**** Dataset content

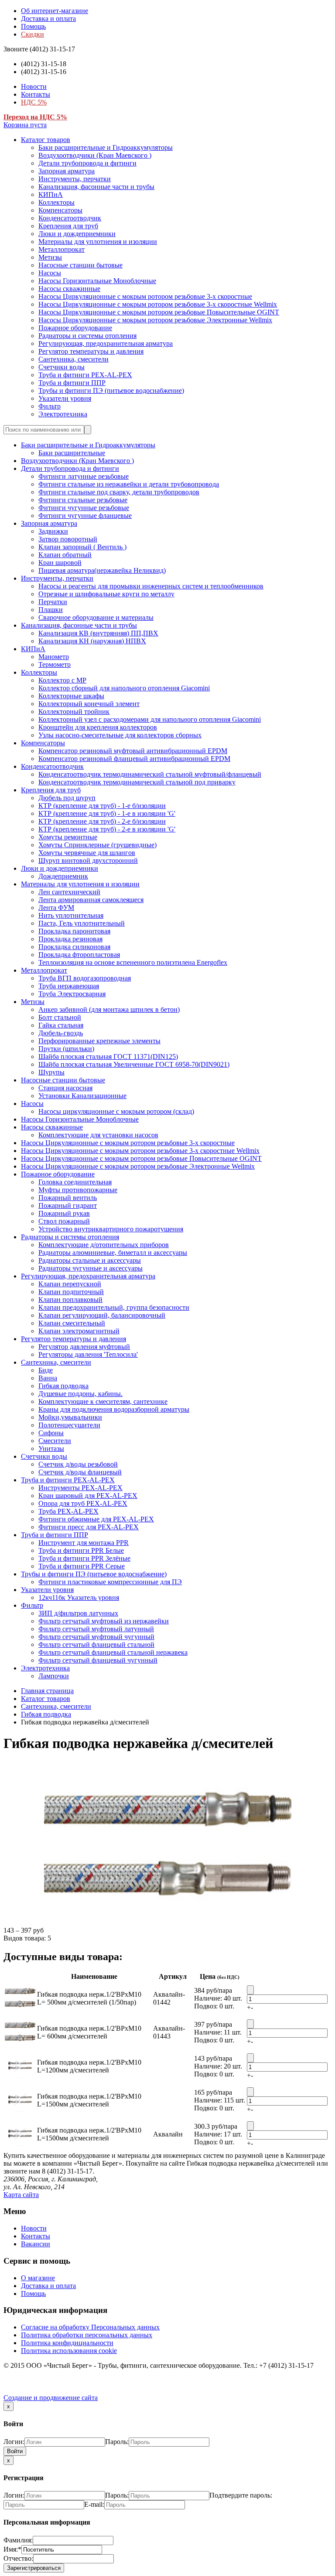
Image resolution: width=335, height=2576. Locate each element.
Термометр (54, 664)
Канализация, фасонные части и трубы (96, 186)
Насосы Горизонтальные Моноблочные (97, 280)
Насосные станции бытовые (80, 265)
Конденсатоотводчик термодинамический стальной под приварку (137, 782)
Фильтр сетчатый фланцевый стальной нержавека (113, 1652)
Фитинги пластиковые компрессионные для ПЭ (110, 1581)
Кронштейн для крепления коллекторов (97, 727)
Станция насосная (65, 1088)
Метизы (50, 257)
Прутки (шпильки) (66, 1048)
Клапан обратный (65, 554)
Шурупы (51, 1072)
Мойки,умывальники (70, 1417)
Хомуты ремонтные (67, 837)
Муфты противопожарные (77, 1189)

********

=== Problem ===
The answer should consist only of the lines from the line containing "Термометр (54, 664)" through the final line of the listing above, reproduced exactly.

=== Output ===
Термометр (54, 664)
Канализация, фасонные части и трубы (96, 186)
Насосы Горизонтальные Моноблочные (97, 280)
Насосные станции бытовые (80, 265)
Конденсатоотводчик термодинамический стальной под приварку (137, 782)
Фильтр сетчатый фланцевый стальной нержавека (113, 1652)
Фитинги пластиковые компрессионные для ПЭ (110, 1581)
Кронштейн для крепления коллекторов (97, 727)
Станция насосная (65, 1088)
Метизы (50, 257)
Прутки (шпильки) (66, 1048)
Клапан обратный (65, 554)
Шурупы (51, 1072)
Мойки,умывальники (70, 1417)
Хомуты ремонтные (67, 837)
Муфты противопожарные (77, 1189)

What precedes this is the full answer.